Talk with Our Social Security Disability Lawyers
Our SSDI lawyers at our Norristown and Doylestown law offices are here to help you get the benefits you deserve.
Our SSDI lawyers understand that Social Security Disability is not a hand-out. These are benefits that have been earned. If you are unable to work and applied for Social Security disability benefits and were denied, do not be discouraged. In fact, as many as 65 percent of all first-time claims are not approved. By law, you are eligible for disability benefits if you have worked the minimum number of years based on your age and:
- You can no longer perform the work you had been doing for medical reasons.
- Your condition prevents you from doing other types of work.
- You suffer total disability resulting from a medical condition that is expected to last at least one year.
Being denied SSD benefits is frustrating and can cause extreme economic hardships for you and your family. You can trust our SSDI lawyers will file accurate first-time claims. Our law firm routinely represents clients in Bucks County and Montgomery County, as well as throughout southeastern Pennsylvania in appeals. You have earned the right to benefits. We help you get them.
What is the difference between SSDI and SSI benefits?
To qualify for SSDI you must have “work credits” meaning that you’ve paid into Social Security from wages earned. One work credit is equal to $1,410 in 2020. You can earn up to 4 work credits per year.
The general rule is that if you are 31 years old, you must have earned 40 work credits, with 20 of those credits being earned in the ten years ending in the year you became disabled. The number of work credits required may be less for younger individuals.
SSDI monthly benefit payments start the 6th full month after the date you became disabled. Eligibility for Medicare benefits begins 24-months from when disability payments begin. SSDI monthly payment amounts are based on your past earnings.

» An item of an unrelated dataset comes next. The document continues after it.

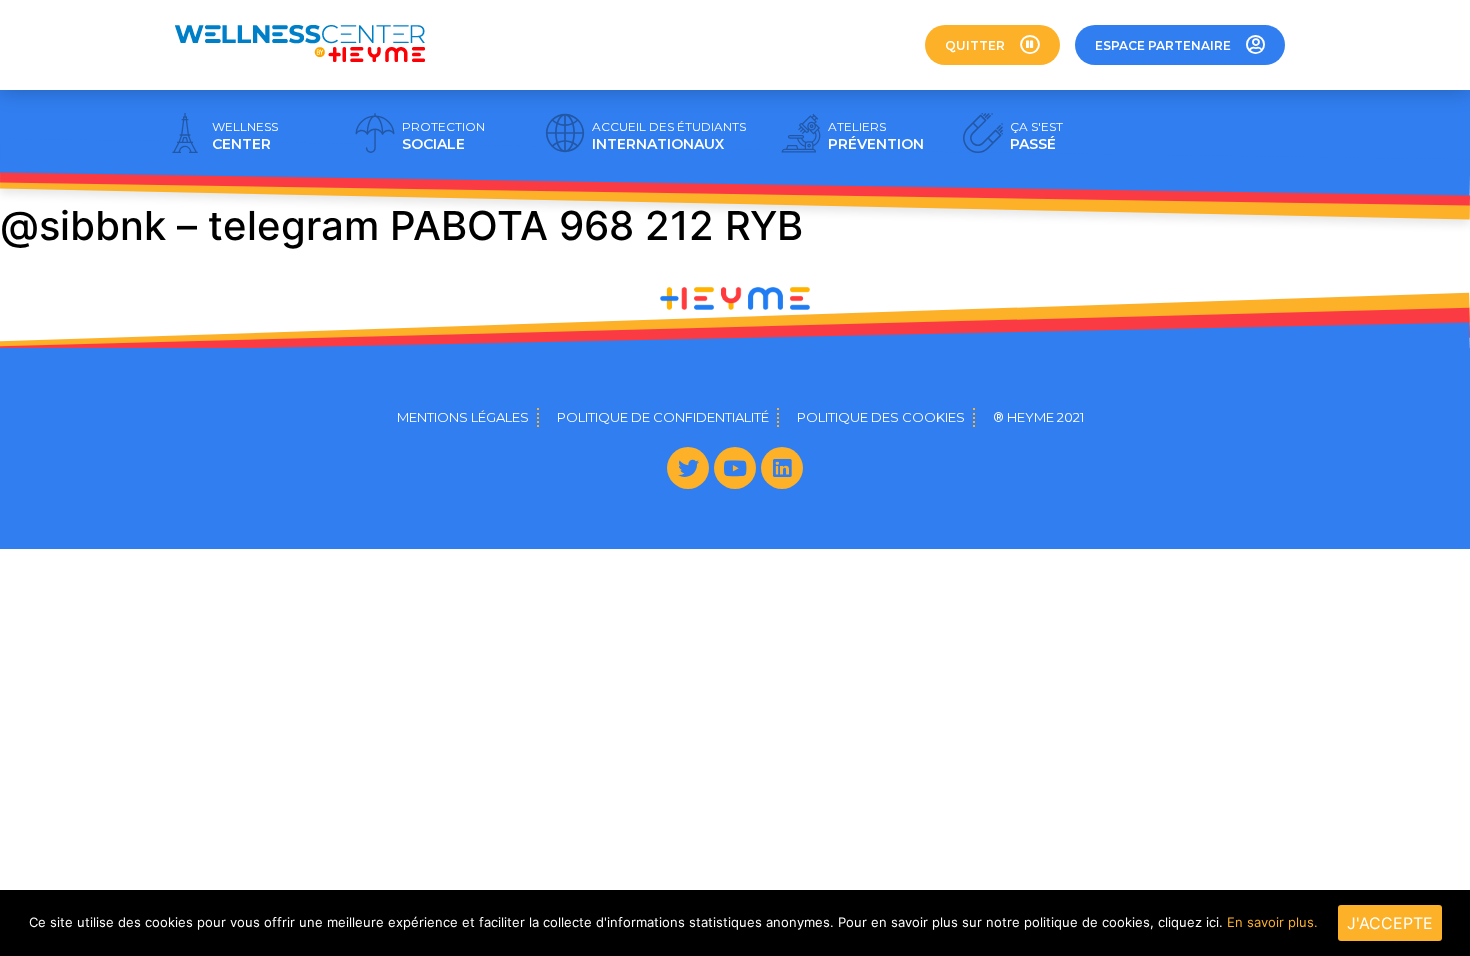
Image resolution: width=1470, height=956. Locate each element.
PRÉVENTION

SSI benefits are intended for persons age 65+, blind or disabled that have limited income and resources and do not have the work credits necessary to qualify for SSDI. An individual applying for SSI can have no more than $2,000.00 in assets. If you are married, your family asset limit is $3,000.00.
You may have one car and your home which are not counted toward the $2,000.00 asset limit. Assets include cash, check and savings accounts, stocks and bonds, retirement funds, some personal property and real estate other than your home.
Unearned income such as VA benefits, child support, alimony and your spouse’s income are also considered for SSI eligibility. If an individual receives $803.00 or more per month they are not entitled to SSI benefits. A couple is not eligible for SSI benefits if they receive $1,195.00 or more per month in unearned income. In-kind income, which include free food, shelter, etc. is also considered when determining SSI eligibility.
Tips for Filing for Social Security Disability Benefits
While having all your documentation in good order does not guarantee a first-time approval, being prepared improves your chances and also helps in the event that your initial claim is denied. Here are good tips for claimants:
Determine your eligibility for SSDI benefits — Eligibility is based on your work history and your medical condition. If you are not yet of full retirement age and you have a total disability that keeps you out of work for at least one year, you may qualify. Disabilities may be physical, cognitive, psychiatric or psychological, but they must be on the list of impairments and conditions recognized by the Social Security Administration.
Do not delay in filing a claim — At the very minimum, there is a five-month waiting period before you are owed disability benefits. However, since the start date is not the date on which you filed but rather the established onset date, you may have to wait even longer. The sooner you file the sooner you may be able to receive benefits.
Get your disability confirmation in writing from your physician — The Social Security Administration requires confirmation of the medical condition that caused your disability. It is imperative that you get records from your doctor to support your claim. You should gather comprehensive medical records to help satisfy the government’s requirements.
Document your work history — Generally, you need to have worked for at least five of the last 10 years to qualify for disability benefits. Your work history is also important in determining if you have any residual functioning capacity (RFC) and what job activities you may or may not be able to accomplish. Your work history should not be just a list of places you have worked — it should include a detailed job description.
Get experienced legal assistance from an experienced SSD lawyer — Similar to workers’ compensation, filing a claim for Social Security Disability is seldom as simple and straightforward as you would hope. Missed deadlines or inaccuracies in documentation can lead to delays or denials of benefits. When you and your family are depending on the money from Social Security disability, waiting even a few more days can be critical. With four decades of experience helping people get the benefits to which they are entitled, our law firm knows how to move your claim along as quickly as possible.
Even if you have been denied initially, don’t give up — As disheartening as it may be, remember that it is not unusual for a claim to be denied. You can appeal your claim within 60 days — and with help from our lawyers, you have a better chance of prevailing. The appeals process in Pennsylvania starts with a hearing before an administrative law judge (ALJ) during which you and a vocational expert are questioned and any new medical evidence is examined. If the ALJ still denies your claim, we can take your case to the Appeals Council, which has the option to reverse the judge’s decision, order a second hearing or issue another denial.
If necessary, our SSDI lawyers will continue your appeal by filing a lawsuit in the U.S. District Court.